Tell how many lines in the following entries include the word "Фейсбуке", giving the figure alone.

## [Stored data]
= Beginning of Section =

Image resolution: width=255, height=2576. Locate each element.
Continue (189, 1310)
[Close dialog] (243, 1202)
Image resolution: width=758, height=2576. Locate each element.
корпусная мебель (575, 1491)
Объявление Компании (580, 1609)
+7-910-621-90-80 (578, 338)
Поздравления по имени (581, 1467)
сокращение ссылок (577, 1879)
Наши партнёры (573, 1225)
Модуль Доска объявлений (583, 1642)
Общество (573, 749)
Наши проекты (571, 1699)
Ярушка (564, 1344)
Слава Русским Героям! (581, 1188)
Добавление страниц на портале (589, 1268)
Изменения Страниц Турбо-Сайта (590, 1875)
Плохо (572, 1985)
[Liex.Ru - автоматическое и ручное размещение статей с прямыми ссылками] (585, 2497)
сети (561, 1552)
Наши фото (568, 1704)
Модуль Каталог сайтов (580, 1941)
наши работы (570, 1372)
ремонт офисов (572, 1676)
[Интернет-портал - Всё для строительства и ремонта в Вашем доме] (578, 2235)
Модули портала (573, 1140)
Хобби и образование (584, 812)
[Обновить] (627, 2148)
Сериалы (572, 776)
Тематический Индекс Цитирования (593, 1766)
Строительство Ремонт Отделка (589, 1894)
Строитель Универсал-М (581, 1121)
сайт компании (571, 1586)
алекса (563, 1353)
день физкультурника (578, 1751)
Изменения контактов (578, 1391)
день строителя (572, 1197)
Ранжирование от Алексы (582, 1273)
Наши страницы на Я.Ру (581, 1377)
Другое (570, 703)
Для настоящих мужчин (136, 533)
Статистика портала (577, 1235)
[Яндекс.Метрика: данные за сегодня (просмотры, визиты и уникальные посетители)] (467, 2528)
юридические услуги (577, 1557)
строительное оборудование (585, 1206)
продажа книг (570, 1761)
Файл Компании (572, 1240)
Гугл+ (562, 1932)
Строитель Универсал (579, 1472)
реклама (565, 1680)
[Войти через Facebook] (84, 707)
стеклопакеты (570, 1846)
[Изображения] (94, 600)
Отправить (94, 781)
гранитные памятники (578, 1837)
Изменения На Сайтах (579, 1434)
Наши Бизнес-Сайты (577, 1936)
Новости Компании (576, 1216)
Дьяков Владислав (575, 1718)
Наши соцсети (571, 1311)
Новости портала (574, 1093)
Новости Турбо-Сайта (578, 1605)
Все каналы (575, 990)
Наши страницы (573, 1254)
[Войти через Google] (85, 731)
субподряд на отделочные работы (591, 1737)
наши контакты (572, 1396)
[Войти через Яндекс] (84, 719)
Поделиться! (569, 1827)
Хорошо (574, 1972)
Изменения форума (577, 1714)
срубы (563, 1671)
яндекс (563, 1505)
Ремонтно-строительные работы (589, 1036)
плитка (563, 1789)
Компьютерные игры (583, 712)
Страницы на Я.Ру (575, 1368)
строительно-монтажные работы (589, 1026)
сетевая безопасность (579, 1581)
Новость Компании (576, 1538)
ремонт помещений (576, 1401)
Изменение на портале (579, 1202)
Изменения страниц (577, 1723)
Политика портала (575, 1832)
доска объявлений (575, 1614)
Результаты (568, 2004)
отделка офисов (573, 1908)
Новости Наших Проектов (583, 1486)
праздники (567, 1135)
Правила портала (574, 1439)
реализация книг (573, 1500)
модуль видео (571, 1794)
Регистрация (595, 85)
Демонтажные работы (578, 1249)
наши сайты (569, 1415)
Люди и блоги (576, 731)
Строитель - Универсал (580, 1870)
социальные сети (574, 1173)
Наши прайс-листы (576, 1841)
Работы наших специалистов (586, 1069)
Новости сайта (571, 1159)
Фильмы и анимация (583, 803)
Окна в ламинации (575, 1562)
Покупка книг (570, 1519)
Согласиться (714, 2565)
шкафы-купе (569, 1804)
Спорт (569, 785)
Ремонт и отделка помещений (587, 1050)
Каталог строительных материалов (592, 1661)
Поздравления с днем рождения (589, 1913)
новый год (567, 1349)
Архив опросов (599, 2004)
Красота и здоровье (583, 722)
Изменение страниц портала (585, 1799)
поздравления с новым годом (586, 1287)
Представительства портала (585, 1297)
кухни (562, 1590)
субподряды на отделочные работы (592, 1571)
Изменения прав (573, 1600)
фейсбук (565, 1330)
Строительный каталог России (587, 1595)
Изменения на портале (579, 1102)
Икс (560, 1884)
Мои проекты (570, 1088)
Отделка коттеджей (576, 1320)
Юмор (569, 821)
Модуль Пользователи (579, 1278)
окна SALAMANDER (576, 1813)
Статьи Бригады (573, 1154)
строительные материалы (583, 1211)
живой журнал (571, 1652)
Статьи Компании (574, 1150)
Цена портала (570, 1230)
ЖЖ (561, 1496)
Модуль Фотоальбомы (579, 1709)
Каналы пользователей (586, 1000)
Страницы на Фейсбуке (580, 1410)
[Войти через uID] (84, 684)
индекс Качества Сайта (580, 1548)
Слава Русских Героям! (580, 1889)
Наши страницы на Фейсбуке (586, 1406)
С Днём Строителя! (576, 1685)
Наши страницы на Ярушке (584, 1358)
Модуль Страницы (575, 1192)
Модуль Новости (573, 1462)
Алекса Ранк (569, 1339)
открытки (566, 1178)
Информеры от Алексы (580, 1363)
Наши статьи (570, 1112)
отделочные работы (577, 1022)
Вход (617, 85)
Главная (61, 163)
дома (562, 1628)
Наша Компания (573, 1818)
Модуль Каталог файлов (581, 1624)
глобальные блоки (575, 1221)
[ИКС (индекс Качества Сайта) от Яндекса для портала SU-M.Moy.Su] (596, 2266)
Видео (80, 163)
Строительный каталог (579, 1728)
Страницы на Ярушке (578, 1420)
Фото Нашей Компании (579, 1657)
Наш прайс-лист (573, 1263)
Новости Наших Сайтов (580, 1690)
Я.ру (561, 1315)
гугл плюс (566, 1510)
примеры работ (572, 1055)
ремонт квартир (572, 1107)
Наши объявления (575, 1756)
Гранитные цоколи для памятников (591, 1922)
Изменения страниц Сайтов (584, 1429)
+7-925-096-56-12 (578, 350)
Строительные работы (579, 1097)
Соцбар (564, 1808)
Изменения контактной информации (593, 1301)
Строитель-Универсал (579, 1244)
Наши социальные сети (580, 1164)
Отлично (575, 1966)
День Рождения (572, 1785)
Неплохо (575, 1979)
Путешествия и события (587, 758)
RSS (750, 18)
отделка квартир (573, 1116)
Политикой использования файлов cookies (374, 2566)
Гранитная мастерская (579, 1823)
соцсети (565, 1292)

= End of Section =

## [RESULT OF THE EXERCISE]
2